Article updated according to scientific and informative transparency criteria. The cited sources have been verified for reliability and DOIs are reported in the Scientific Research section. The text is intended for a general audience: it does not replace medical advice.

SCIENTIFIC RESEARCH

  1. Weidinger S, Novak N. Atopic dermatitis. Lancet. 2016;387(10023):1109-1122. https://doi.org/10.1016/S0140-6736(15)00149-X [1]
  2. Byrd AL, Belkaid Y, Segre JA. The human skin microbiome. Nat Rev Microbiol. 2018;16:143-155. https://doi.org/10.1038/nrmicro.2017.157 [2]
  3. van den Oord RAHM, Sheikh A. Filaggrin gene defects and risk of developing allergic sensitisation and allergic disorders: systematic review and meta-analysis. BMJ. 2009;339:b2433. https://doi.org/10.1136/bmj.b2433 [3]
  4. Bischoff SC. Role of mast cells in allergic and non-allergic immune responses: comparison of human and murine data. Nat Rev Immunol. 2007;7:93-104. https://doi.org/10.1038/nri2018 [4]

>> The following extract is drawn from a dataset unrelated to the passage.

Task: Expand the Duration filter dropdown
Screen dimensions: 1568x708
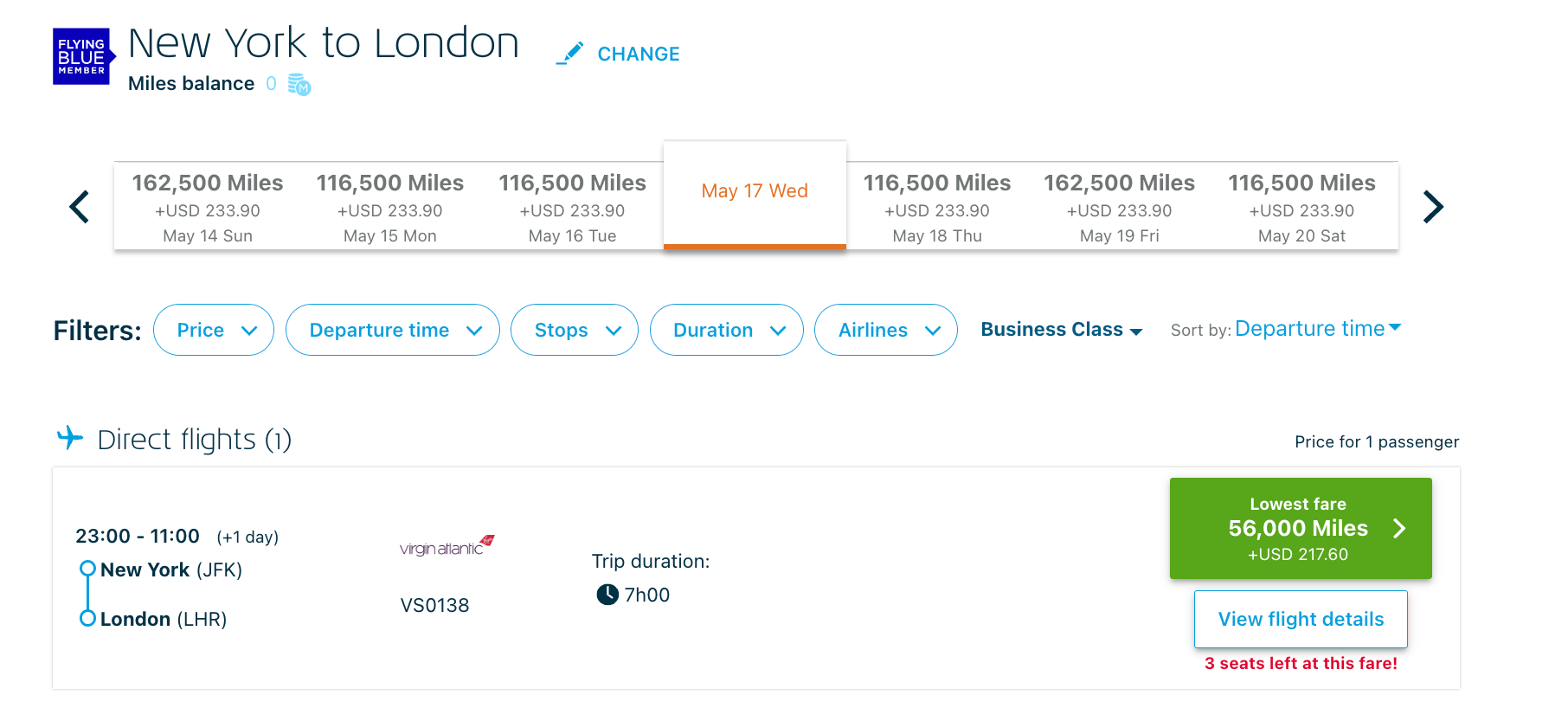Action: tap(727, 330)
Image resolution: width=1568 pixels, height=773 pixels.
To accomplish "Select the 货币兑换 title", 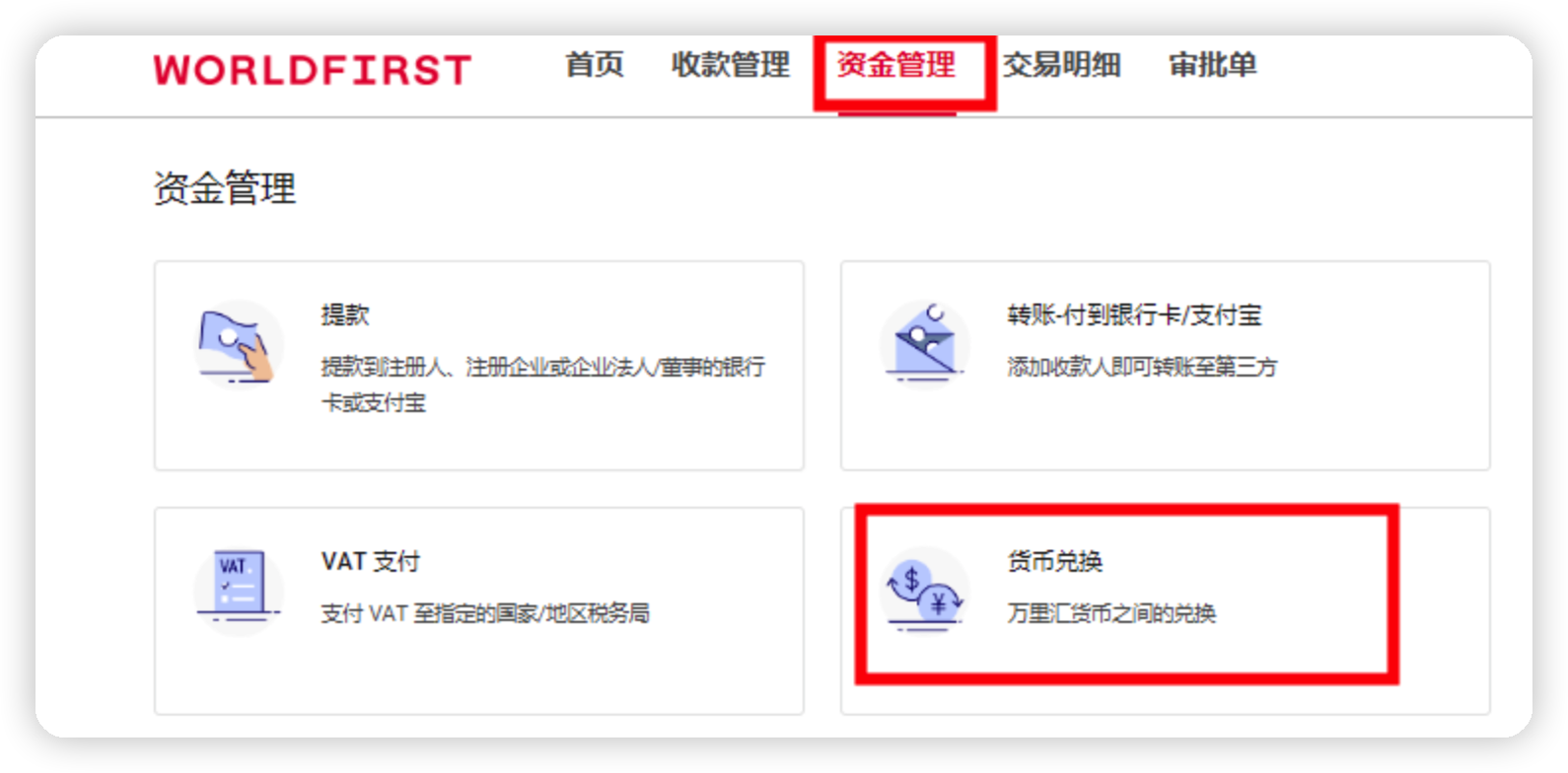I will click(1055, 561).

  5. Zuberbier T, et al. The EAACI/GA²LEN/EDF/WAO guideline for the definition, classification, diagnosis and management of urticaria. Allergy. 2018;73:1393-1414. https://doi.org/10.1111/all.13397 [5]

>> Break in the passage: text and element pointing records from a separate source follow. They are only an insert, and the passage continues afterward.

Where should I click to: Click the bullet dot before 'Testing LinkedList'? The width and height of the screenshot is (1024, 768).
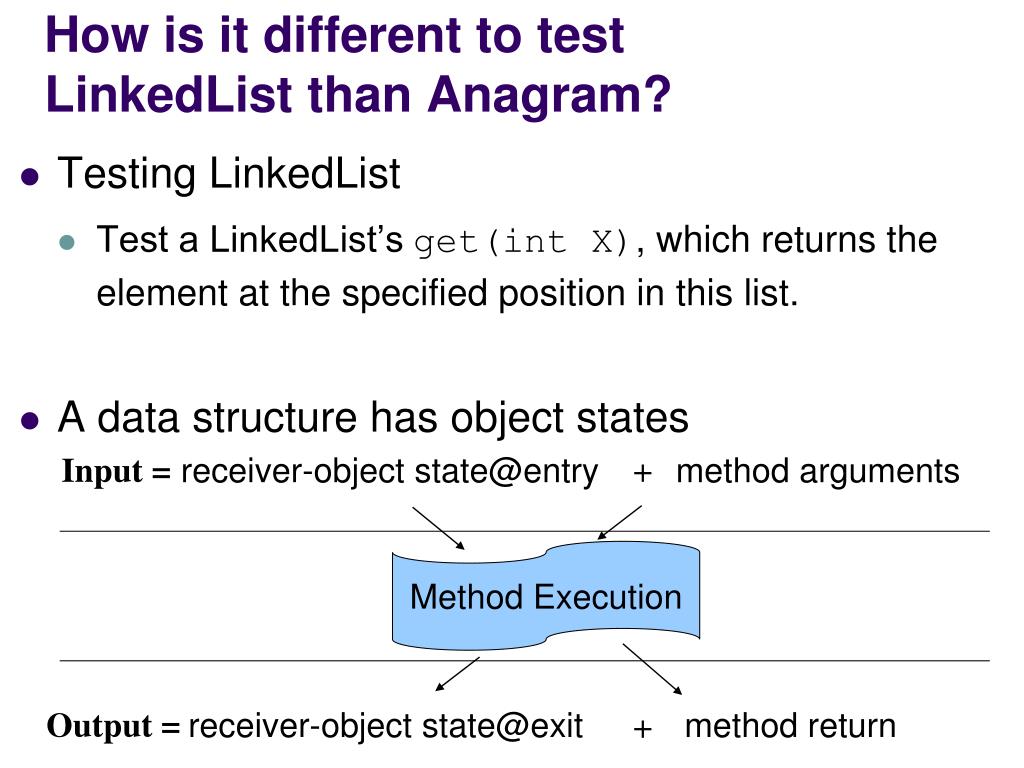point(30,177)
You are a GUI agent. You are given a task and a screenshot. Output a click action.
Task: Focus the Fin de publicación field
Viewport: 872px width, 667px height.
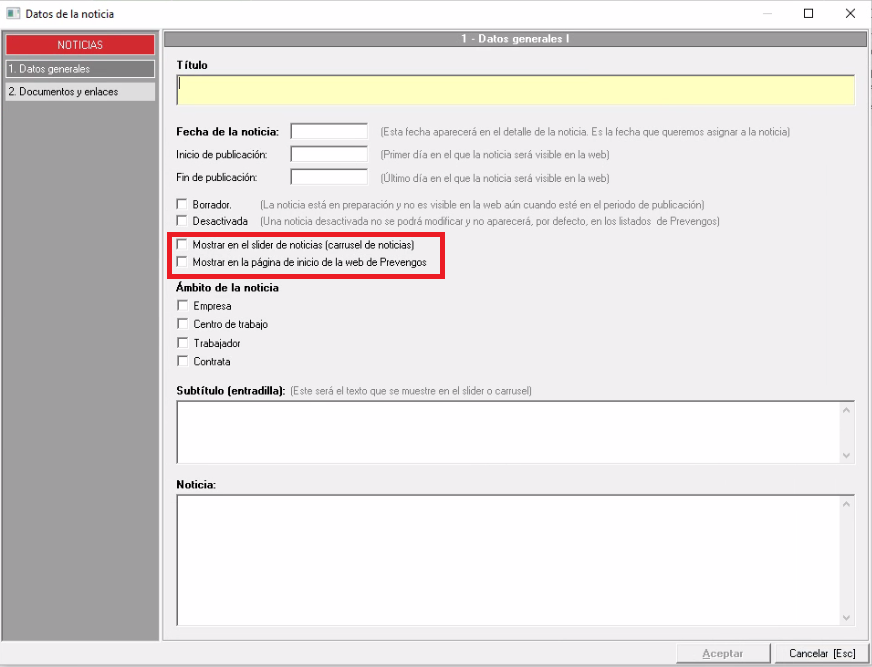pos(329,177)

  6. Vishwanath S, et al. A review of contact dermatitis. Ann Allergy Asthma Immunol. 2020; (review). https://doi.org/10.1016/j.anai.2020.10.003 [6]
  7. Skjerven HO, et al. PreventADALL: Skin emollient and early complementary feeding to prevent infant atopic dermatitis. Lancet. 2020;395(10228):951-961. https://doi.org/10.1016/S0140-6736(19)32983-6 [7]
  8. Simpson EL, et al. BEEP randomised controlled trial: Daily emollient during infancy for prevention of eczema. Lancet. 2020;395(10228):962-972. https://doi.org/10.1016/S0140-6736(19)32984-8 [8]
  9. Stefanovic N, Irvine AD. Filaggrin and beyond: New insights into the skin barrier in atopic dermatitis and allergic diseases. Ann Allergy Asthma Immunol. 2024;132:187-195. https://doi.org/10.1016/j.anai.2023.09.009 [9]
  10. Chen YE, Fischbach MA, Belkaid Y. Skin microbiota–host interactions. Nature. 2018;553:427-436. https://doi.org/10.1038/nature25177 [10]

Note on bibliography: each DOI has been verified for title–author–year–journal–content correspondence before inclusion.